Our long-distance hike #7: 27 Days and some 300 kilometers across the remote and little traveled region west of Pokhara. As this hinterland used to be the base for the guerrillas during the revolution (1996-2006), it is called the Guerrilla Trek.
Today this is a totally safe area and the trail takes you to settlements still unconnected through roads. To get there you’ll need hike steep ascents and descents and cross many suspension bridges. The trail offers you plenty of options to stay with at people’s homes and get an impression of daily life in Nepal’s countryside.
In this blog post I’ll share an impression of the hike and give a list of practical information to get you going for this amazing trek. Enjoy! Questions? Let me know in the comment section below.
A Day on the Trail
“Advisory: The route to Pelma by way of Tatopani is not for people with a fear of heights. The trail passes above high bluffs with precipitous drop-offs,” my guidebook said.
Precipitous drop-offs… that sounded discouraging enough, however just the mention of ‘Tatopani’ was enough reason to take this route nonetheless. Tatopani means ‘hot water’ and, in this case, a hot spring. After days of intense hiking, our bodies – and clothes – could use a bath.
Tatopani on the Guerrilla Trek
The setting was gorgeous with a clear river rushing through a gorge with steep walls, and a settlement consisting of exactly one farm.
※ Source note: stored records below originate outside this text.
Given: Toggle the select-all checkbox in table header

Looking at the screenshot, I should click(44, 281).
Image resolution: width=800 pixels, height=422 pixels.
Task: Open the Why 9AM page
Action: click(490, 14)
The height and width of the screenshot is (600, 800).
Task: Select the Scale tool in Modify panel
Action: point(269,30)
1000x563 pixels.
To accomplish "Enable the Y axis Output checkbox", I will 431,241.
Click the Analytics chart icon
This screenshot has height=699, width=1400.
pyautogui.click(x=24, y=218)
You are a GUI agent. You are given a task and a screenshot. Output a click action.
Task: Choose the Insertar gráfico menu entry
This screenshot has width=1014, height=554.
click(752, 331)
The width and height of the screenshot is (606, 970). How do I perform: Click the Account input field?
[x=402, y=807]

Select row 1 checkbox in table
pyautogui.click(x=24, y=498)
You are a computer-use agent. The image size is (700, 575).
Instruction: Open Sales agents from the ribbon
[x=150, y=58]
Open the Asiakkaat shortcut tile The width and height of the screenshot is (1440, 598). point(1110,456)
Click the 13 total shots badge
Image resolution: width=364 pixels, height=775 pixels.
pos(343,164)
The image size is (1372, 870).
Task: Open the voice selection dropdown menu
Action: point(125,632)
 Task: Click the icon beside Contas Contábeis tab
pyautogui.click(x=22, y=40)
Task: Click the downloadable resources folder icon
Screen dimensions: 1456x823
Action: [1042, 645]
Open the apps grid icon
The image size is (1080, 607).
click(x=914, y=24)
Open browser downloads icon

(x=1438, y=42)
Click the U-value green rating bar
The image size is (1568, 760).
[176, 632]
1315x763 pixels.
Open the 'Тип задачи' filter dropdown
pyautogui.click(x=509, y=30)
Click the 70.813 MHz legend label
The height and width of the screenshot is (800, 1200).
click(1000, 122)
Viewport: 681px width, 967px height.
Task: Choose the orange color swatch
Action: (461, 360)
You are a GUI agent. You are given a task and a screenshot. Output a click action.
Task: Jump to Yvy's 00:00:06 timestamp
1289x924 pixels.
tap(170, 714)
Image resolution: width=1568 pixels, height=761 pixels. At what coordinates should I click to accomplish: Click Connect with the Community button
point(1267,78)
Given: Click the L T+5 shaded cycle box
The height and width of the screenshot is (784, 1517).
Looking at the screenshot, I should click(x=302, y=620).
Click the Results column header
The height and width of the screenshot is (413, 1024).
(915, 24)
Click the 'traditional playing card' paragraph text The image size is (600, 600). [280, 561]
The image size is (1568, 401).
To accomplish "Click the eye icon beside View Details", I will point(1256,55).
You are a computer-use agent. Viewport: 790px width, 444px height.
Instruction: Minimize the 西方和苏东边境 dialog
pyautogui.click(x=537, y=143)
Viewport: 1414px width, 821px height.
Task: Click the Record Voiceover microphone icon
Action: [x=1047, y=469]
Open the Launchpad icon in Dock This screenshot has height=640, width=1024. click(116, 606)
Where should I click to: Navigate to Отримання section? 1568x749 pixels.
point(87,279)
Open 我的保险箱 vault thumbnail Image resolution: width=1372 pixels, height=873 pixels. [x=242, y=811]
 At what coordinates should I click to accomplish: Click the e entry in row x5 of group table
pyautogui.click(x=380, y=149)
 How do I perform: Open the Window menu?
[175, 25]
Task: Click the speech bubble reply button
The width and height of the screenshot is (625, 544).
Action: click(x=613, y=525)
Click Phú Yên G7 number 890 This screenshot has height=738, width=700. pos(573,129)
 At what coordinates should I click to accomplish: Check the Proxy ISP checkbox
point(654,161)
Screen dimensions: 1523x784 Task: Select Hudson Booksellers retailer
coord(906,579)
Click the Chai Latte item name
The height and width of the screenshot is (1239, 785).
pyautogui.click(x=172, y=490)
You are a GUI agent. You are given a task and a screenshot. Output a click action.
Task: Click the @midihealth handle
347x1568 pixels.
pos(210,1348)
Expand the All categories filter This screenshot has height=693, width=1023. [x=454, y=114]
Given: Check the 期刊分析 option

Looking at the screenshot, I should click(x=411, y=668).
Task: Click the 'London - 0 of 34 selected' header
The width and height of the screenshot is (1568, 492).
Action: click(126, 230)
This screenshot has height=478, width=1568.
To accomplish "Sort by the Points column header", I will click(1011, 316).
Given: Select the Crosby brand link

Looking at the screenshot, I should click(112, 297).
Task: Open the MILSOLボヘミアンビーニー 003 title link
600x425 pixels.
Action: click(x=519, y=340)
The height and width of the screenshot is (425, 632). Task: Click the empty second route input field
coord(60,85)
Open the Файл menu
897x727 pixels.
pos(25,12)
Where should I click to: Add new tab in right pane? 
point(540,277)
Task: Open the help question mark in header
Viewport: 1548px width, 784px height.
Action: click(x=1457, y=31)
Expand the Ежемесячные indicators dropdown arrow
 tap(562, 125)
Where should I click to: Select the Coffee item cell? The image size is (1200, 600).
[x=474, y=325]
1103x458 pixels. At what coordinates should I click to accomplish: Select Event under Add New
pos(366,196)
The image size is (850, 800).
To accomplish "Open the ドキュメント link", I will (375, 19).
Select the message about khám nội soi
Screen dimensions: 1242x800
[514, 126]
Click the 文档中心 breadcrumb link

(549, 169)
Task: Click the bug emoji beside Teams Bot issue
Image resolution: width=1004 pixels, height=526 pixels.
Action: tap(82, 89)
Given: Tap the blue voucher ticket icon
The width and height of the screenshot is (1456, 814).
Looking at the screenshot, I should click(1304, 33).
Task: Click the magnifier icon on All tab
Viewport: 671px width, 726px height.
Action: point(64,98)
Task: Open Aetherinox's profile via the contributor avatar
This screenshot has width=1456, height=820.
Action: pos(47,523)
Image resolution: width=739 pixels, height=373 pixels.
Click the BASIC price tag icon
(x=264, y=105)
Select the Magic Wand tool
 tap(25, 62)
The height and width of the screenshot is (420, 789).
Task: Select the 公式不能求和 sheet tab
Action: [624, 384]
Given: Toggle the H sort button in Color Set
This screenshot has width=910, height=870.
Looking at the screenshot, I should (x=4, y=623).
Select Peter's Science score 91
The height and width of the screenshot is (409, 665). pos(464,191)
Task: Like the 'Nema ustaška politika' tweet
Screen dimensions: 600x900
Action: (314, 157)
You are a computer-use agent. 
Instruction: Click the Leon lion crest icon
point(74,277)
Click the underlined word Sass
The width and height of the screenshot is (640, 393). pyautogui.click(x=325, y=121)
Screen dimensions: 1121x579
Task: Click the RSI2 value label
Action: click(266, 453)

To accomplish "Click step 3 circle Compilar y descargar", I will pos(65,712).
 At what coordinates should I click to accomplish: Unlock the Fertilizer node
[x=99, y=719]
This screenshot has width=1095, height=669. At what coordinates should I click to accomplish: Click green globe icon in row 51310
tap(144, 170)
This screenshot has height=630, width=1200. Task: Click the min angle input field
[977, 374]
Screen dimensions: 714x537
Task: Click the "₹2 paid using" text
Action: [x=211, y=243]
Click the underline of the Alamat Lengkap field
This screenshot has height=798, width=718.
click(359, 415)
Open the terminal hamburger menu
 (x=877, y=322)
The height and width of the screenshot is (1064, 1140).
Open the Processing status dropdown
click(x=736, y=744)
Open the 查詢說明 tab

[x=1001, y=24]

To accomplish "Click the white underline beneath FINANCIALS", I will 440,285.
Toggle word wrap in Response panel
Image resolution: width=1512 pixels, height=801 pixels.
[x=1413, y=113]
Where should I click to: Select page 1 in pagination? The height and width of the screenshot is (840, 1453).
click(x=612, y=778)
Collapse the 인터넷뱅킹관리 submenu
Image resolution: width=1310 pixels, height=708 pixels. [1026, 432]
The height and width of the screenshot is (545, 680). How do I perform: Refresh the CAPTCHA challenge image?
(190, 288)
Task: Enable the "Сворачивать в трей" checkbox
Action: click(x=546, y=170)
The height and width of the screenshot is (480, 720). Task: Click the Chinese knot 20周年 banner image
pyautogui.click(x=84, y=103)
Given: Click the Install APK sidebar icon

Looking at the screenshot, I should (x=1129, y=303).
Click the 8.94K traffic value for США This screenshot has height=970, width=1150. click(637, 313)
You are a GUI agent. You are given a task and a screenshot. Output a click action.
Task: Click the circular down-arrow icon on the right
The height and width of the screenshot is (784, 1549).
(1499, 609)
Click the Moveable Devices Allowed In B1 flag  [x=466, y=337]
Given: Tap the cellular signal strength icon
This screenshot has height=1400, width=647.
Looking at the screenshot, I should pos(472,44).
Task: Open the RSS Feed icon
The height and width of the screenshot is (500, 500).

This particular Tatopani (there are more Tatopanis in Nepal with hot springs) was far away from the beaten track, impossible to reach by road and only used by locals (and the occasional hiker).
The bath turned out to be an ugly concrete basin along the side of the river, but the water was hot and it was bliss to soak our weary bones while the sun was setting behind the mountains.
With reinvigorated bodies we were ready to hit the trail once more and take up the challenge of the steep, treacherous section. However, when Coen checked the route with the farmer, the man had a pleasant surprise:
“That’s the old route. There now is a bridge. Instead of walking 3,5 hours, the hike to Pelma takes less than 30 minutes.”
Wow, what a surprise it was…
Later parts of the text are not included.